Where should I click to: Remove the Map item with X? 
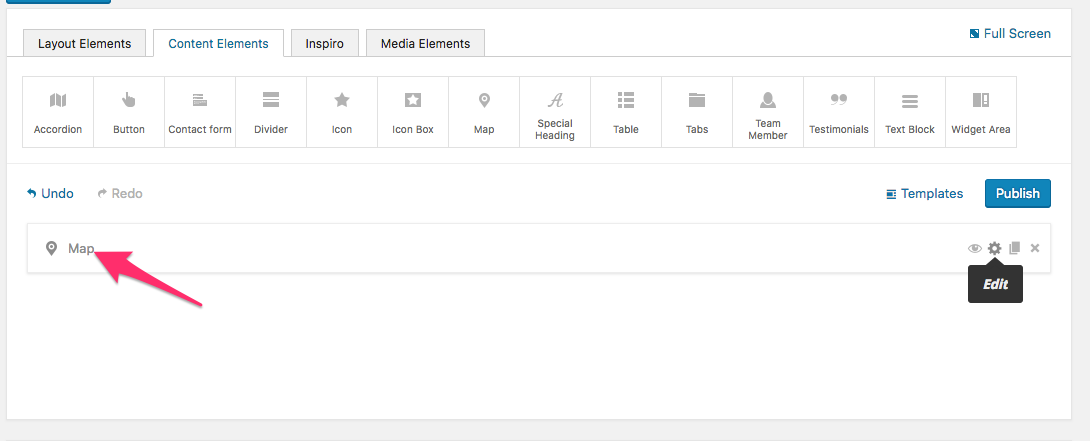(1034, 248)
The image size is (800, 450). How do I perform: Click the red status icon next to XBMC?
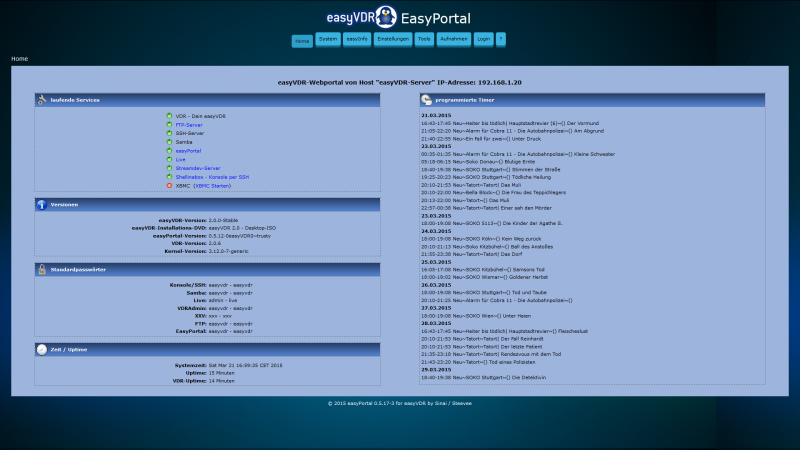click(170, 185)
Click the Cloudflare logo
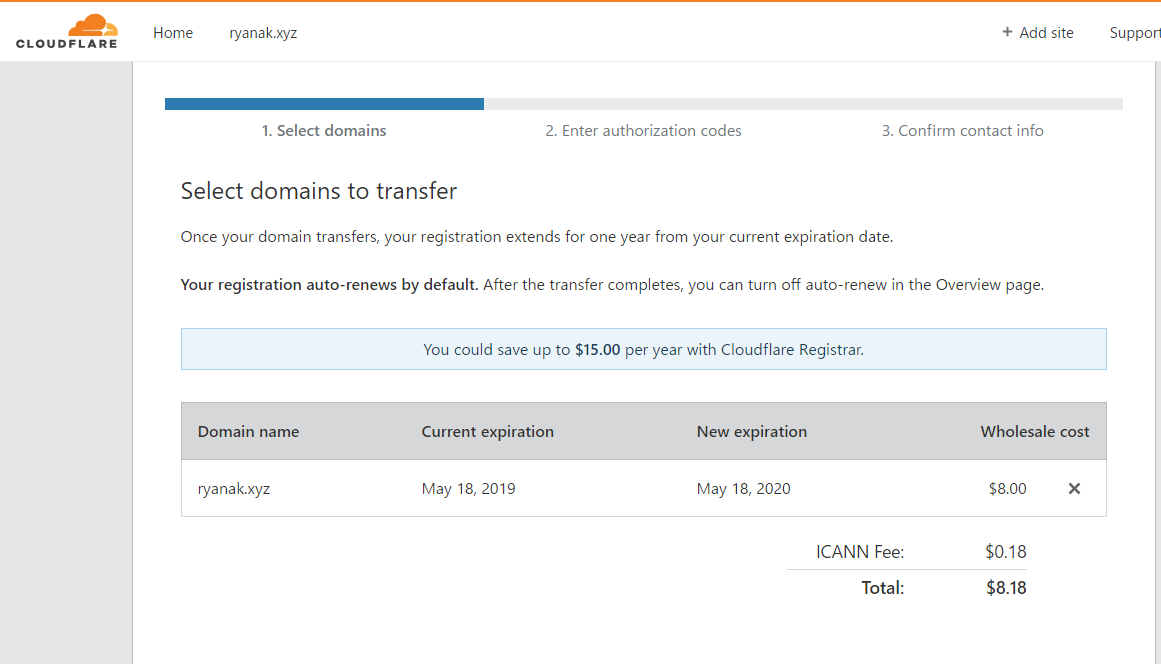1161x664 pixels. [x=67, y=32]
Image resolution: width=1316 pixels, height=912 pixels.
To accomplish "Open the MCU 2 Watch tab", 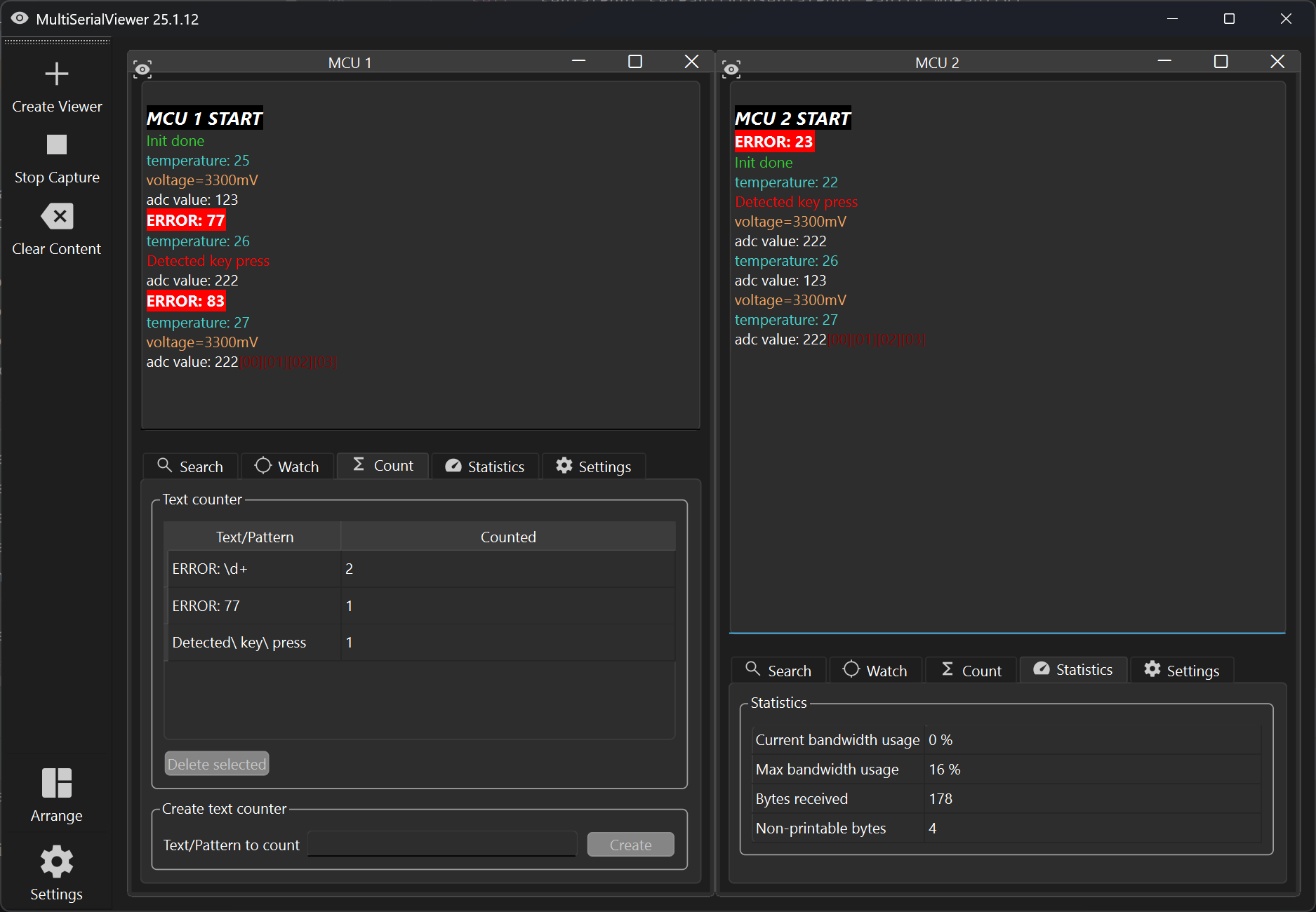I will [875, 671].
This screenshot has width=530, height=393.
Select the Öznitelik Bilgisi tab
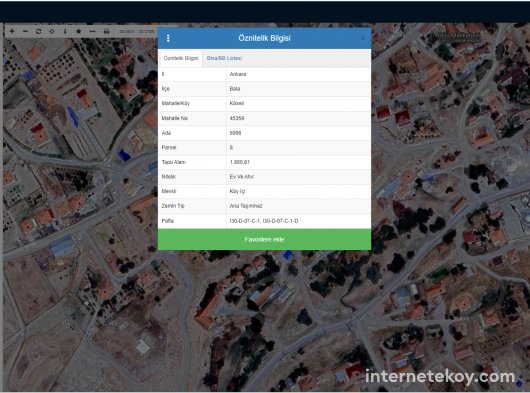180,58
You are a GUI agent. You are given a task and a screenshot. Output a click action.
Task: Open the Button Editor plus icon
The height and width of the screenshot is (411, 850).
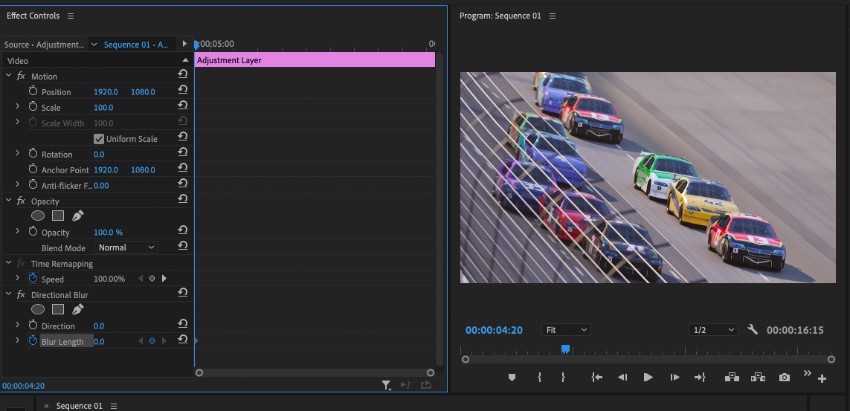822,379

**Required work**: In the records above, find the line containing "Task: Open the Button Editor plus icon" and restate it and every line after it word for word, all pictures excluded.

**Result**:
Task: Open the Button Editor plus icon
The height and width of the screenshot is (411, 850).
822,379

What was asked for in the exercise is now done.